The exercise
Rewrite the items from the line holding "You are a computer-use agent. 1061x690" through the line holding "pyautogui.click(x=288, y=310)", inclusive, substituting "Command" for "Instruction" and leaving all else unchanged.

+++ Records for this task +++

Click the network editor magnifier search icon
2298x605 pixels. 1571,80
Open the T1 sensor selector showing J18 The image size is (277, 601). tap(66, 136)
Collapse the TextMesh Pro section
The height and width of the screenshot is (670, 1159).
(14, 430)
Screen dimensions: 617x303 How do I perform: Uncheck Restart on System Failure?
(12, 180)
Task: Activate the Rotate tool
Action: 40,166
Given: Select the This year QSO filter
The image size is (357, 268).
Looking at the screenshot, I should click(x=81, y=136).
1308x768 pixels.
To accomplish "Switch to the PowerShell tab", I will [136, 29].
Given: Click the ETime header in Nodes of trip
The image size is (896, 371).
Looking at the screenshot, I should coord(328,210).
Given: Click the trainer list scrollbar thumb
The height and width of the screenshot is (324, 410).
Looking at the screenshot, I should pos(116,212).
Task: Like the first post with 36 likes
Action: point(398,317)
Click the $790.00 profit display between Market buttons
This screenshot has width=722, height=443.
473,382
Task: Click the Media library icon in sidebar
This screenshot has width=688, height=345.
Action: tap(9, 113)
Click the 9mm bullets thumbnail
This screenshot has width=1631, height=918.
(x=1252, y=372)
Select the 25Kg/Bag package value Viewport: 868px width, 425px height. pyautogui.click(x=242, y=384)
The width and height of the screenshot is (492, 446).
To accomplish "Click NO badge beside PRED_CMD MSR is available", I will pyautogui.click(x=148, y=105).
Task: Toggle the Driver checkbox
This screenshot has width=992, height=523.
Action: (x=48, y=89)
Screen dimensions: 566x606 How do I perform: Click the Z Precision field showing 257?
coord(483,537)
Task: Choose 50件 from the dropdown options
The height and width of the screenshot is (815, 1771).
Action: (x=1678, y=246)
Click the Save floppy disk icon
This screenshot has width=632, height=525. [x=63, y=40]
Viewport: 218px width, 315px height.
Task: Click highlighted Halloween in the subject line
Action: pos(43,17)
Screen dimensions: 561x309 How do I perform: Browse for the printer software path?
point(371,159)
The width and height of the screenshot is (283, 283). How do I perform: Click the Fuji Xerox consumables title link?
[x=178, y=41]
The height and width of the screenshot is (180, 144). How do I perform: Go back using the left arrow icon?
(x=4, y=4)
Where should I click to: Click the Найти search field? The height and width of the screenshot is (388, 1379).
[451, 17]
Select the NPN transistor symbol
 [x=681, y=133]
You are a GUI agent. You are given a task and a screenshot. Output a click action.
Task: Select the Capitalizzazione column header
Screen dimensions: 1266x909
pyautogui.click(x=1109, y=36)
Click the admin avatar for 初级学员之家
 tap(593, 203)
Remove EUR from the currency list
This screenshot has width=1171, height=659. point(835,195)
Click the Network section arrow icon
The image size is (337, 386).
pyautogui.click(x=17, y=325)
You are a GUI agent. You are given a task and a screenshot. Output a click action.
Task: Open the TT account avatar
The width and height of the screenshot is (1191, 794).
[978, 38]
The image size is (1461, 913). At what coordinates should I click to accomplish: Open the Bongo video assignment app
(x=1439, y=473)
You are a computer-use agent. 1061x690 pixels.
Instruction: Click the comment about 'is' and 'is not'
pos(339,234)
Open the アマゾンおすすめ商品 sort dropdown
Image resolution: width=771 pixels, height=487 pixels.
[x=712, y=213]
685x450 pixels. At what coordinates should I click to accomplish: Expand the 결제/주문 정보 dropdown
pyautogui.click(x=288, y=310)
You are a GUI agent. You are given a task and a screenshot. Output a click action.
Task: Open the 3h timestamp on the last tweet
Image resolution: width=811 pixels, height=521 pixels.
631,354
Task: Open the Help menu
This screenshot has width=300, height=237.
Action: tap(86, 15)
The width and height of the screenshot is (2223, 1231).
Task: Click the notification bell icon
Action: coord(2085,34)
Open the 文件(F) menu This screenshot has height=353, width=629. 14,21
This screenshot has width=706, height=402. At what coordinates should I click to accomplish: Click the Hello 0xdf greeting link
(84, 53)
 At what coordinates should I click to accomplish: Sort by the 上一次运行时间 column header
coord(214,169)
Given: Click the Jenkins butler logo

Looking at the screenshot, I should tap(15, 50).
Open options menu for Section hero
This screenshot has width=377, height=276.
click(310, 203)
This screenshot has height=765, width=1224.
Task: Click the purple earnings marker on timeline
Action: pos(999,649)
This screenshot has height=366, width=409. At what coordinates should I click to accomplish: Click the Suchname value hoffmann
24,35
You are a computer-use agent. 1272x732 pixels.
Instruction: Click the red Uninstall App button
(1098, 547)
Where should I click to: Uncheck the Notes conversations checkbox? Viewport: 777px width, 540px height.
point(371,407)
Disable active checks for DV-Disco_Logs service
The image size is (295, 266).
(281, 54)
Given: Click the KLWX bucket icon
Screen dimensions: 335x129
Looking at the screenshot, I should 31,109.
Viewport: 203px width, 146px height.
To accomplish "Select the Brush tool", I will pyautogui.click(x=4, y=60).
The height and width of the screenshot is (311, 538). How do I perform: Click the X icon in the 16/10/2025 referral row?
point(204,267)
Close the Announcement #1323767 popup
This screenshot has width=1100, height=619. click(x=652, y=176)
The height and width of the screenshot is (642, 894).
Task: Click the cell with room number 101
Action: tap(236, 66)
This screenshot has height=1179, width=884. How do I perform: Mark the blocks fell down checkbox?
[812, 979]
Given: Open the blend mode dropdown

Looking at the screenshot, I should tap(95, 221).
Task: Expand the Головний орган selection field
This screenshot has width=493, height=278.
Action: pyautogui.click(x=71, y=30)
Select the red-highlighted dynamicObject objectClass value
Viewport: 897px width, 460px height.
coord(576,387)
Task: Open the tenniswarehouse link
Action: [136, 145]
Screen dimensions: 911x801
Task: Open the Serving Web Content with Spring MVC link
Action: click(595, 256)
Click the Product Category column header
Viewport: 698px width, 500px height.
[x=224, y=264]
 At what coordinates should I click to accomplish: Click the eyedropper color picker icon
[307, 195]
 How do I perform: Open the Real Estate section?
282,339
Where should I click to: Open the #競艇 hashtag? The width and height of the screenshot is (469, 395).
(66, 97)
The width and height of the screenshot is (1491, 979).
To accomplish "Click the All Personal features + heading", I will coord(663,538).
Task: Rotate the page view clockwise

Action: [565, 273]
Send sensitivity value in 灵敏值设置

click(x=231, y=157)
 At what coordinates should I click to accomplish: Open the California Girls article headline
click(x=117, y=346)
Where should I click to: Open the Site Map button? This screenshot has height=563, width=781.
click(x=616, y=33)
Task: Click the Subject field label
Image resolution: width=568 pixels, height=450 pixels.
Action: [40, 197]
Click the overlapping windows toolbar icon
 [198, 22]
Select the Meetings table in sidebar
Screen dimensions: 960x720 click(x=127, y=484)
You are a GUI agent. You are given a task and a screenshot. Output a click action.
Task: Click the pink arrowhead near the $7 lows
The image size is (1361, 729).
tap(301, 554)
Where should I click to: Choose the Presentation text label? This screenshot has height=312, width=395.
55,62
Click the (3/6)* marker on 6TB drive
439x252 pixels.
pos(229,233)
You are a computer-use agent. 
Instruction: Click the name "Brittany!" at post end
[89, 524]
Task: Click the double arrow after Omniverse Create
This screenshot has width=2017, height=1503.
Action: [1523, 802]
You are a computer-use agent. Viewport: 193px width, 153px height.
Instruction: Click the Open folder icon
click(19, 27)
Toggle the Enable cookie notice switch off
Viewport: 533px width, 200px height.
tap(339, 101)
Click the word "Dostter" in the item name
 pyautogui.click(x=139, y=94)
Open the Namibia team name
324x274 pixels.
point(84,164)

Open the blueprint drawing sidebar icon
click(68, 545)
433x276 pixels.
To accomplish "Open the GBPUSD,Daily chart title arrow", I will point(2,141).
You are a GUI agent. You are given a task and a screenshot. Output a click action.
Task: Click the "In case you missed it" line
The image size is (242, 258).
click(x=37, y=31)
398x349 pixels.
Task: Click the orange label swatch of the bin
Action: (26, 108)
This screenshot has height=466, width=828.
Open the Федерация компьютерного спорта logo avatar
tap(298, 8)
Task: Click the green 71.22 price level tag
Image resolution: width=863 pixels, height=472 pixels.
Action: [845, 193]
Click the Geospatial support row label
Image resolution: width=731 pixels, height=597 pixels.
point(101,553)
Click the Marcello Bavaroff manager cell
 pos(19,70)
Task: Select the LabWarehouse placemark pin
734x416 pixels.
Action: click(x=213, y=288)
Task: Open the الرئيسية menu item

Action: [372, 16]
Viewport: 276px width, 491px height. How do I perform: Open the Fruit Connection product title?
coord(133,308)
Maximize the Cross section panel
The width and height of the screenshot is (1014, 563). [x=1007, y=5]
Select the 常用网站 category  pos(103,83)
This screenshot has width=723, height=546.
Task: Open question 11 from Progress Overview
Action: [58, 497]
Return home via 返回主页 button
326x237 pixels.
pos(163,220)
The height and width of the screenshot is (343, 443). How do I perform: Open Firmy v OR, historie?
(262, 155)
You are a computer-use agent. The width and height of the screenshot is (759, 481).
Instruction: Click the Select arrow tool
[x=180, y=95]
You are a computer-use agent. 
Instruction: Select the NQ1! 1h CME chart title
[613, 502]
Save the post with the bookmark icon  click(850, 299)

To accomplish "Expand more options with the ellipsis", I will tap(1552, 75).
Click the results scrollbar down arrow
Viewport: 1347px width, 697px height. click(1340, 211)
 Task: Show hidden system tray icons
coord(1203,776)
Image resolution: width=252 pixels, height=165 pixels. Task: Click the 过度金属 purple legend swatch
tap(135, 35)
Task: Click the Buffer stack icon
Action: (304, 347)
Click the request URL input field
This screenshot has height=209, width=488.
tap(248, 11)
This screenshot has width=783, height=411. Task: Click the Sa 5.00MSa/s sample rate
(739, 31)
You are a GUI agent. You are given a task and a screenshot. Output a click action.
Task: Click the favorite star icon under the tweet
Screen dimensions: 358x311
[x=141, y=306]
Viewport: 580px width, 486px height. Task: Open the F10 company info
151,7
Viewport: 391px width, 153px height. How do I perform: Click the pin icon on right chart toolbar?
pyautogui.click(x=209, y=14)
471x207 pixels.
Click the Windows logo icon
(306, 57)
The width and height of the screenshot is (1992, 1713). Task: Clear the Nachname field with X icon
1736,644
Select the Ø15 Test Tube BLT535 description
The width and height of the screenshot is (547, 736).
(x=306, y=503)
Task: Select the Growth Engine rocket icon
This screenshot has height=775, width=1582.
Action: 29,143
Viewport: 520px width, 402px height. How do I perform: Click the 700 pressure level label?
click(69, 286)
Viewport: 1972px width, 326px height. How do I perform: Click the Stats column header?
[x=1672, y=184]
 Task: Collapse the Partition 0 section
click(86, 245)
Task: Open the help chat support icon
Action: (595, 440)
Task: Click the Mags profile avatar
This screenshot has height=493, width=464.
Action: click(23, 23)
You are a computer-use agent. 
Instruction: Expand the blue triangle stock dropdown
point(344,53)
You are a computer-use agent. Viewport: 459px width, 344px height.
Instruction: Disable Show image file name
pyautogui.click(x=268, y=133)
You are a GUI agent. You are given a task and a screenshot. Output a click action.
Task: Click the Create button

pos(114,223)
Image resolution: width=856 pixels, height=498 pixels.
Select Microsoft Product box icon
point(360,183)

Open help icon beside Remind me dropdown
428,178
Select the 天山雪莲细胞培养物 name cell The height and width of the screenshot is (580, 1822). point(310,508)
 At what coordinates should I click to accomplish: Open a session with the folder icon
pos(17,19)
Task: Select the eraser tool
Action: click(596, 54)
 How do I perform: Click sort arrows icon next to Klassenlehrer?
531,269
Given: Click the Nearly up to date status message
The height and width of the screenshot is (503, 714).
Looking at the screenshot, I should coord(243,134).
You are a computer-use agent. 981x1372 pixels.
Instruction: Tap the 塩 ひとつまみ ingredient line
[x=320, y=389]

+++

Written response
You are a computer-use agent. 1061x690 pixels.
Command: Click the comment about 'is' and 'is not'
pos(339,234)
Open the アマゾンおすすめ商品 sort dropdown
Image resolution: width=771 pixels, height=487 pixels.
[x=712, y=213]
685x450 pixels. At what coordinates should I click to accomplish: Expand the 결제/주문 정보 dropdown
pyautogui.click(x=288, y=310)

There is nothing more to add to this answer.